La réduction embryonnaire est soumise à des conditions plus strictes que l'IVG, notamment en termes de délai et de justification médicale.
Aspects Médicaux de l'IVG Médicamenteuse en Cas de Grossesse Gémellaire
L'IVG médicamenteuse est une méthode qui consiste à interrompre une grossesse à l'aide de médicaments. Elle peut être pratiquée jusqu'à 7 semaines de grossesse (9 semaines d'aménorrhée).
Protocole Médicamenteux
Le protocole médicamenteux comprend généralement deux étapes :
- La prise d'un premier médicament, le mifépristone, qui bloque l'action de la progestérone, une hormone essentielle au maintien de la grossesse.
- La prise, 24 à 48 heures plus tard, d'un deuxième médicament, le misoprostol, qui provoque des contractions utérines et l'expulsion de l'œuf.
Efficacité et Risques
L'efficacité de l'IVG médicamenteuse est généralement élevée, mais elle peut être légèrement inférieure en cas de grossesse gémellaire. Les risques associés à cette méthode sont les suivants :
- Saignements importants
- Douleurs abdominales
- Infection
- Échec de l'IVG, nécessitant une intervention chirurgicale
Suivi Médical
Un suivi médical est indispensable après une IVG médicamenteuse pour s'assurer de son succès et prévenir les complications. Une échographie de contrôle est généralement réalisée quelques semaines après l'intervention.
Considérations Psychologiques
L'IVG, qu'elle soit médicamenteuse ou chirurgicale, est une expérience émotionnellement éprouvante. Les femmes qui y ont recours peuvent ressentir une variété d'émotions, telles que :
- Soulagement
- Tristesse
- Culpabilité
- Colère
- Anxiété
Ces émotions peuvent être exacerbées en cas de grossesse gémellaire, en raison de la difficulté de la décision et du sentiment de "sacrifier" deux vies.

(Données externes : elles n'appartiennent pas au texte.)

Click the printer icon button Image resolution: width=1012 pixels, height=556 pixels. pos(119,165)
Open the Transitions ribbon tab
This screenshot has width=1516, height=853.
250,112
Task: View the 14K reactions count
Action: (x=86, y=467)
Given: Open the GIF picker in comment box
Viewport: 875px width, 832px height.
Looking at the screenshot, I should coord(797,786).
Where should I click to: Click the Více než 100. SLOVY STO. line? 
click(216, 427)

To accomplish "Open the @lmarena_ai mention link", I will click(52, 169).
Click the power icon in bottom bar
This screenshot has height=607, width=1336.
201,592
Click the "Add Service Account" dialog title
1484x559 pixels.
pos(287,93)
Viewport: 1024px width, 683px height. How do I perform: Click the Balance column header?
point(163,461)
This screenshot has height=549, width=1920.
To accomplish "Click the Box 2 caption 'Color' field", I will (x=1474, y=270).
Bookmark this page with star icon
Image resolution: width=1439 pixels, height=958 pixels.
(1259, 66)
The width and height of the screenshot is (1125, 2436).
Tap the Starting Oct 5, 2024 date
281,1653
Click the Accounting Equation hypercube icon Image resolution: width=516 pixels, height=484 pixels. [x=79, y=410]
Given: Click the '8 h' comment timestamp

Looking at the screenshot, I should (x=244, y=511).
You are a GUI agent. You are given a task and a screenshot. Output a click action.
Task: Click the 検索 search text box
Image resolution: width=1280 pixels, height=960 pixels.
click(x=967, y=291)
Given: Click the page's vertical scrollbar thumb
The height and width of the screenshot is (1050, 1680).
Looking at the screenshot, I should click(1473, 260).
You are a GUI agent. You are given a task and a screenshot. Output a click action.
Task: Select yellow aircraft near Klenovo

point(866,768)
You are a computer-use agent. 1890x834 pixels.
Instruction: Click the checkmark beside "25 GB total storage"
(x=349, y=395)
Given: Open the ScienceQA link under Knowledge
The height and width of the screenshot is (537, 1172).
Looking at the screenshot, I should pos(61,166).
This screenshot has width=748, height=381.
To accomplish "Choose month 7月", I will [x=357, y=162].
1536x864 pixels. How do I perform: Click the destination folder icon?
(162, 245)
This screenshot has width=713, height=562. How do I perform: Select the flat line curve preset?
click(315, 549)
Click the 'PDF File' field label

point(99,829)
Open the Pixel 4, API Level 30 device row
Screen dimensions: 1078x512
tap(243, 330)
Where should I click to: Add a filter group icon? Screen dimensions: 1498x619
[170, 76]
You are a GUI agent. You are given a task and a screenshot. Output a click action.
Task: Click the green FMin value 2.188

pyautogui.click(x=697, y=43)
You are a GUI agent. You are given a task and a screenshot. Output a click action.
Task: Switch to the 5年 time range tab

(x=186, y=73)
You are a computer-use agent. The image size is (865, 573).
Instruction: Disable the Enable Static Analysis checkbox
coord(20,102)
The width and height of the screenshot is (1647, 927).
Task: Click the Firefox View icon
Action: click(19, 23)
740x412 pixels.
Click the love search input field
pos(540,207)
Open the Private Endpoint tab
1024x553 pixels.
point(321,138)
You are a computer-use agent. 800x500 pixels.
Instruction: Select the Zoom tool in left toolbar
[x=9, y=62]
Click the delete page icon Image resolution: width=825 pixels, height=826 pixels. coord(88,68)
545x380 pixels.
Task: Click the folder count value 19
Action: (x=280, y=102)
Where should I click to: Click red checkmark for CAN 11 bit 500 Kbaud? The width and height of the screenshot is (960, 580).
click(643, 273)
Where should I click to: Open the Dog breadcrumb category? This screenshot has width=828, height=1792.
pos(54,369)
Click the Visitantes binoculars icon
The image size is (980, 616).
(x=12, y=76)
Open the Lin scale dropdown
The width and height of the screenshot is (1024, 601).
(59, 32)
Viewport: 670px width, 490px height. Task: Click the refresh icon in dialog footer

Importance de l'Accompagnement Psychologique
Un accompagnement psychologique est essentiel pour aider les femmes à surmonter les difficultés émotionnelles liées à l'IVG. Il peut prendre différentes formes :
- Entretiens individuels
- Groupes de parole
- Soutien par des proches
Il est important de ne pas hésiter à demander de l'aide si vous vous sentez dépassée par vos émotions.